Para Martins (1998), “a Imprensa Régia era o núcleo da nossa Imprensa Nacional e instalação oficial e definitiva da tipografia em nosso país” (p. 306). Ela foi a única imprensa existente no Rio de Janeiro até a proclamação da Independência, em 1822. Destaca-se, ainda,

que a Imprensa Régia publicou algumas obras literárias, como Marília de Dirceu (1810), Uraguai (1811), mas grande número de suas impressões corresponde a livros nas áreas do direito, economia, política e ciências e outros impressos. Martins (1998) acredita que, de certo modo, a Imprensa Régia prepara a Independência do Brasil. Conforme o pesquisador, o surgimento da imprensa nacional não corresponde à liberdade de pensamento, já que “de uma certa forma ela serviu para cerceá-la” (MARTINS, 1998, p. 309).

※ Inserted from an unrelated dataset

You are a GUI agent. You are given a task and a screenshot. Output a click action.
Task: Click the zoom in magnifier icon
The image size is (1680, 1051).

Sobre a impressão de textos na época da Imprensa Régia, Moreira e Azevedo afirmam:

quem desejava imprimir qualquer manuscrito apresentava-o antes com um requerimento à junta diretora, e só depois do despacho é que podia imprimi-lo; se o manuscrito dizia respeito à religião, à legislação ou à política, era a junta autorizada a manda-lo rever por pessoas de profissão competente, dirigindo-lhes para este efeito ofício em nome de Sua Alteza Real, e exigindo seu juízo e aprovação por escrito, à vista da qual se mandava imprimir com as correções necessárias, precedendo licença da Secretaria do Estado (MOREIRA e AZEVEDO apud MARTINS, 1998, p. 309).

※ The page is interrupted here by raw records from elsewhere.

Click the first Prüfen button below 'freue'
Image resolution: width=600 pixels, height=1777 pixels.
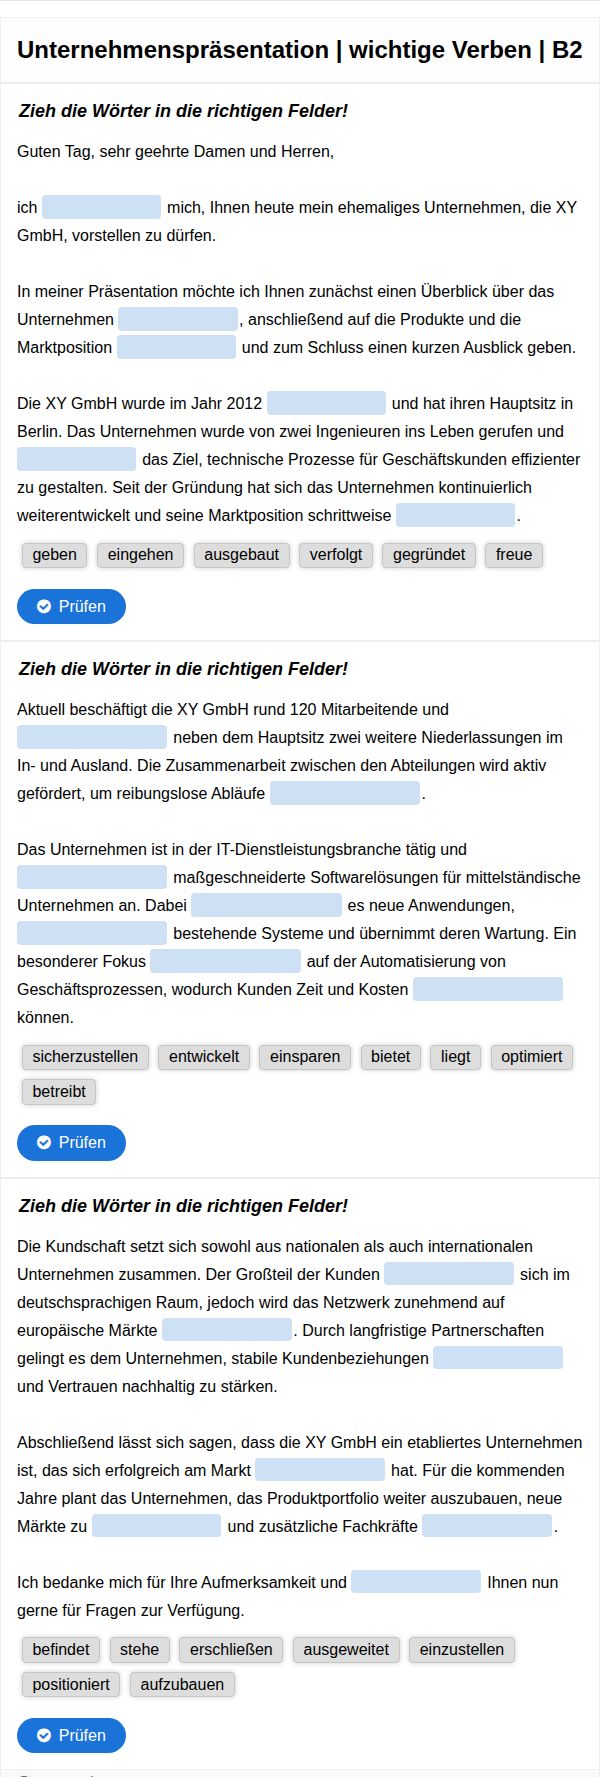[71, 606]
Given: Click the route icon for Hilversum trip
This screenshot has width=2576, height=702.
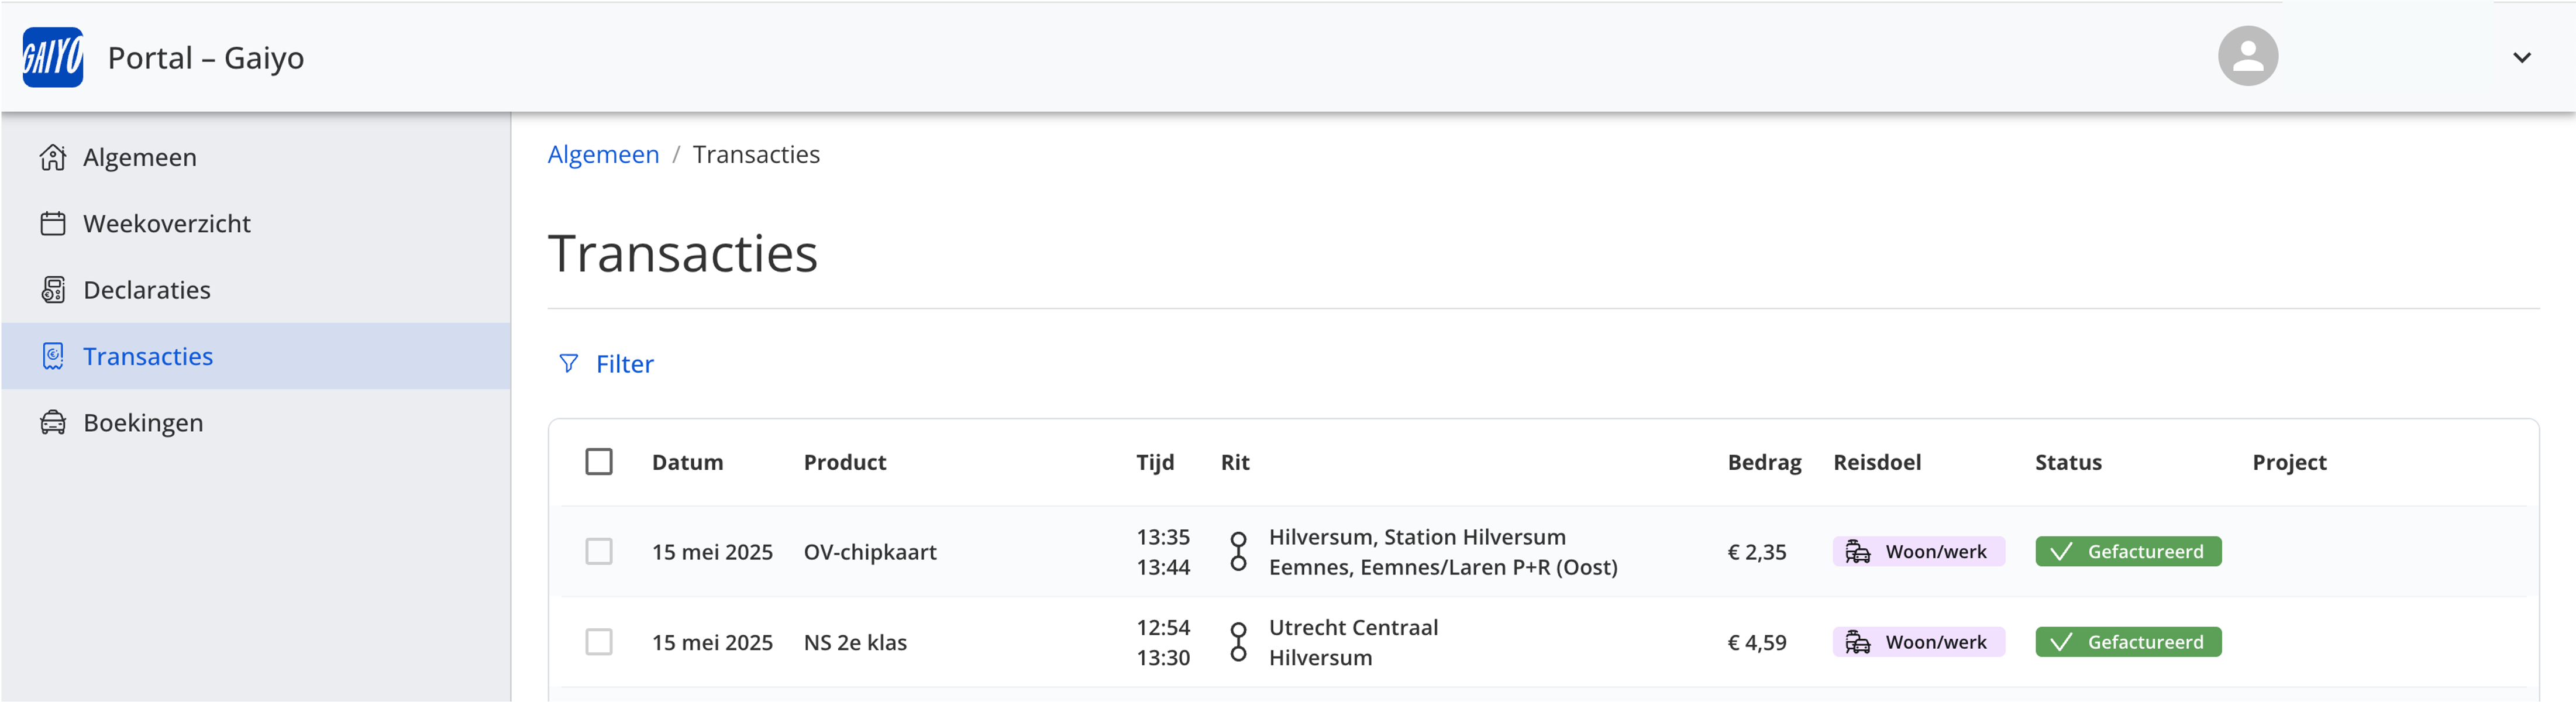Looking at the screenshot, I should (1238, 552).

Todas essas exigências não impediram que chegassem ao Brasil livros e jornais “subversivos”. Por exemplo, o jornal Correio Brasiliense, primeiro jornal brasileiro, ainda impresso em Londres, era lido no país, inclusive pelos meios oficiais. Havia outros jornais que eram editados no país, mas não eram tão populares quanto o primeiro. Dentre eles, destacam- se: Gazeta do Rio de Janeiro, O Patriota e a Idade d’Ouro do Brasil, O Investigador Português, entre outros.

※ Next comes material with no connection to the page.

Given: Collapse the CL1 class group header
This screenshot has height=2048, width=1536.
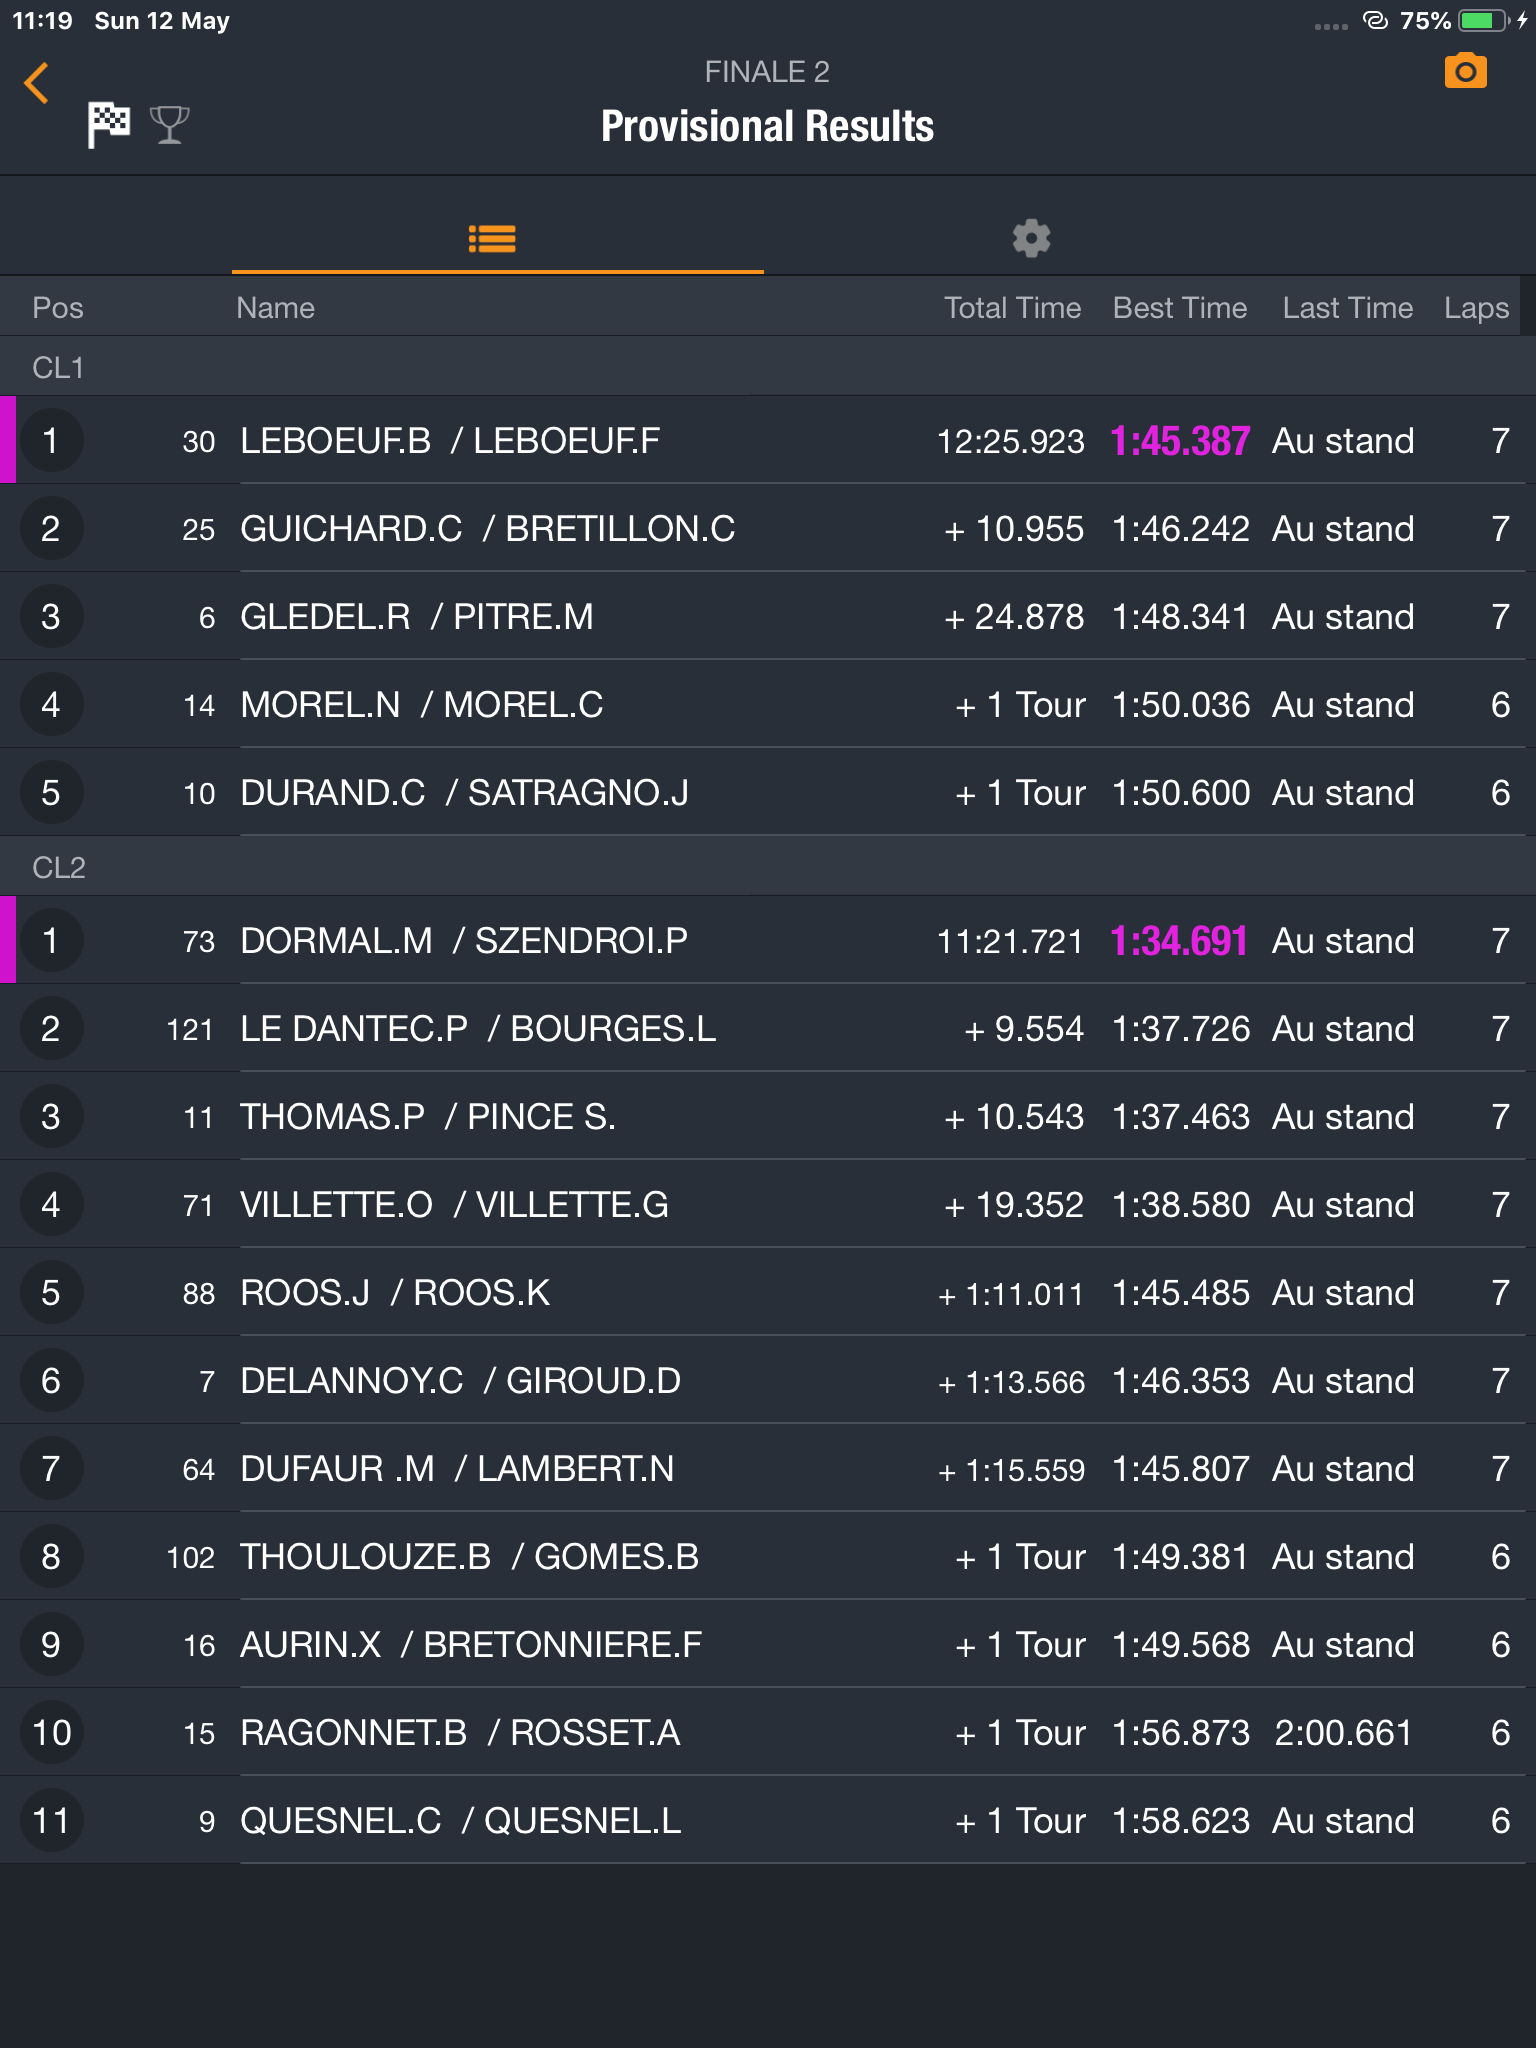Looking at the screenshot, I should point(768,367).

Martins (1998) afirma que, “instalada abertamente a primeira oficina, transformando o Brasil, de colônia que era, em capital provisória do reino, nada mais poderia impedir, antes tudo solicitava, a multiplicação das tipografias, a intensa circulação espiritual que forçosamente deveria ocorrer” (p. 312). A consolidação da imprensa contribuiu para que periódicos se multiplicassem por todo o país. Surgiram os grandes jornais, tornando esse meio de comunicação um importante instrumento de progresso. Além disso, chegavam ao Brasil livros e papéis que propagavam princípios liberais. Algumas publicações de documentos e textos esparsos nas cidades da província também começaram a ocorrer. Acredita-se que o primeiro romance brasileiro com algum valor literário publicado no Brasil foi O filho do pescador (1843), de Antônio Gonçalves Teixeira e Sousa (HALLEWELL, 2012, p. 177), no Rio de Janeiro. Ao longo dos anos, foram surgindo prelos nas províncias, e obras literárias também passaram a ser publicadas nesses lugares.

A impressão de livros continuou com altos custos, por isso, muitos autores continuaram a imprimir as suas obras em Portugal. Além disso, a metrópole também oferecia um mercado de circulação maior para as obras.

Os escritores ainda não conseguiam viver de suas publicações, mas, com a ajuda do governo, alguns deles passaram a trabalhar em cargos públicos, o que possibilitava que se dedicassem à produção escrita. Esse era o estímulo de D. Pedro II à produção literária nacional. Livros técnicos, literários, didáticos, nas áreas das ciências, da história e da medicina etc., começaram a ser publicados em maior escala. Ao longo dos anos, novos escritores surgiram com suas publicações, editoras, livrarias, programas governamentais, entre outros, contribuindo para a disseminação do livro no Brasil e para a formação de leitores. Apesar da tentativa realizada pelos padres Jesuítas de promover a impressão de textos, a produção, não apenas de livros, mas de materiais em geral, enfrentou muitos obstáculos, que foram impostos pelos portugueses.

A chegada de prensas ao Brasil não foi apenas importante para o desenvolvimento da produção literária, para o aparecimento de escritores e de um público-leitor, para o progresso do mercado literário, enfim, para o desenvolvimento de um sistema literário. Conforme os estudos apresentados, a produção de material impresso também contribuiu para a disseminação das ideias de liberdade, o que corroborou para a Proclamação da Independência do Brasil, em 1822.